# Description of the task
Continue the passage below on Palestinian Authority policing and its security worries, picking up after its last sentence.

# Extracted text
'''

Traffic cops began writing speeding tickets and petty criminals were not only arrested but dealt with in a formal manner in a court system revamped with US and European support. Detectives were trained in basic forensics and fingerprinting.

 

For the first time in many years, Palestinian police officers started to be viewed as servants of the public instead of gunmen loyal to the regime or rival political factions.

 

Four years later, the new crackdown has forced the PA security forces to admit that they have deep problems within the ranks of their own officers. The PA also decided to confiscate arms held by large families fearing they might fall into the wrong hands or be used in internal clashes, adding to the potential chaos.

 

Palestinian leaders are also nervous about the general climate in the Middle East. Although Abbas’s rule has so far remained largely unchallenged by the historic changes roiling the Arab world, the revolutions in Egypt and Libya, civil war in Syria, and rising tensions in Lebanon and Jordan have produced a wariness in the Palestinian leadership that the current low level of sporadic shooting attacks could mushroom into a full-blown rebellion.

 

The senior PA security official says that the chaos could “pave the way for a Palestinian Arab Spring against the Abbas regime.”

'''

# Material shown
'''

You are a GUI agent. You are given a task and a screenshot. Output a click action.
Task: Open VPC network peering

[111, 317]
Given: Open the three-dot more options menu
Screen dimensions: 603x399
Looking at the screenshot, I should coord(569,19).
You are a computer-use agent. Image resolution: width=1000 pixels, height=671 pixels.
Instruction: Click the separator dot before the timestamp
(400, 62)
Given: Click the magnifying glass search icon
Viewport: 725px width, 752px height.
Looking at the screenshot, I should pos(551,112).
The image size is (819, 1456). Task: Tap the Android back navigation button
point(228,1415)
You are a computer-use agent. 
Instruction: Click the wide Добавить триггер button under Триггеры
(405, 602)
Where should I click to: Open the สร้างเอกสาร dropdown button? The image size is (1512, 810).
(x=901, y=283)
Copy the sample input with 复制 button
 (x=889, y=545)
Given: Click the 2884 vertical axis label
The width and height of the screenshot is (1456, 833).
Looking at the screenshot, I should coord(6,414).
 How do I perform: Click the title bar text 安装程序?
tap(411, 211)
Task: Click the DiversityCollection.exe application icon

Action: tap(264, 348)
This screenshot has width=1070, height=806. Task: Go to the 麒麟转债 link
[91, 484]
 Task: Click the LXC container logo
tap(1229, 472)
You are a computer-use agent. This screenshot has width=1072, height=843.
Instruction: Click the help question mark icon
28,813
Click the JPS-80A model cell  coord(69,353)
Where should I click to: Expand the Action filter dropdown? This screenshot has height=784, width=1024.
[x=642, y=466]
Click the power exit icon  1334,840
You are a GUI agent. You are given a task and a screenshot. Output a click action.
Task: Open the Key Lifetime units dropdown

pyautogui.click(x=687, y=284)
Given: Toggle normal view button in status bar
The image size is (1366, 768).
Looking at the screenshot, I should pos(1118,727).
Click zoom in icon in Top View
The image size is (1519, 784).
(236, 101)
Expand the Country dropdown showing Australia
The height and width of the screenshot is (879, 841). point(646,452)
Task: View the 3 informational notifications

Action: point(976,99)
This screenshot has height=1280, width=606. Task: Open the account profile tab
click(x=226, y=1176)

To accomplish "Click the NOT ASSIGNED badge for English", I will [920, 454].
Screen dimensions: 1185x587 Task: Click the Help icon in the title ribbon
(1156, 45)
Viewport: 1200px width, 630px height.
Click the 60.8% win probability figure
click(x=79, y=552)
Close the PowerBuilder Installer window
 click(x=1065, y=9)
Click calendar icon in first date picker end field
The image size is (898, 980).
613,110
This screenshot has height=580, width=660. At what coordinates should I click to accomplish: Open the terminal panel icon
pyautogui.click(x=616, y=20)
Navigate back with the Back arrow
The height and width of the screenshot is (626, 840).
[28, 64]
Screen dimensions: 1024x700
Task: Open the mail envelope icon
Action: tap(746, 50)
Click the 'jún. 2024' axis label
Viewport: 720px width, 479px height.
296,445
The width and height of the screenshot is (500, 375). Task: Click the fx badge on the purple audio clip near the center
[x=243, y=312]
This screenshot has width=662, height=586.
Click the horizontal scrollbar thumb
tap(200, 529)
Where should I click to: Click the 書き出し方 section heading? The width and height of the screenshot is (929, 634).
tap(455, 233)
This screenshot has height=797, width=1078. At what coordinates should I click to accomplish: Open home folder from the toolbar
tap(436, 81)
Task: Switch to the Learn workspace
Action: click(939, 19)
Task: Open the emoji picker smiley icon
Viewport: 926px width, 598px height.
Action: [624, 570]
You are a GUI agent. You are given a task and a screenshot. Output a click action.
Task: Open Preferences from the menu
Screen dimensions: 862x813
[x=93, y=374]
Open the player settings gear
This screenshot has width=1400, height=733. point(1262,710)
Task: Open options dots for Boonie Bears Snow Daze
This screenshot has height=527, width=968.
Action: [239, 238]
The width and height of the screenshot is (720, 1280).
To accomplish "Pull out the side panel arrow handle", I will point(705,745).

'''

# Answer for this exercise
 

Palestinian leaders are particularly concerned that parts of the West Bank could once again become what the Jenin Refugee Camp used to be: a no-go area for PA security.

 

A loss of PA control in such areas would show the Abbas government as weak and undermine its efforts to pursue UN recognition of an independent Palestinian state, as well as harming relations with Israel and the international donor community whose contributions continue to support the PA budget.

 

Incensed

 

Palestinian officials were particularly incensed by comments made on May 29 by Defense Minister Ehud Barak at a security conference in Tel Aviv, where he floated the possibility of a unilateral Israeli withdrawal from parts of the West Bank. A PA security official, speaking on condition of anonymity, said an Israeli pullout would leave the Palestinian security forces stretched too thin to deal with the continual security threats against both the PA and Israel.

 

Security experts in the region tell The Report that the PA security campaign has concentrated on confiscating unauthorized arms instead of addressing the roots of dissent.

 

Politically, the crackdown could backfire, proving to skeptics that the security forces lack discipline and that instead of protecting the rights of ordinary Palestinians, they are more interested in protecting the regime and Israeli security.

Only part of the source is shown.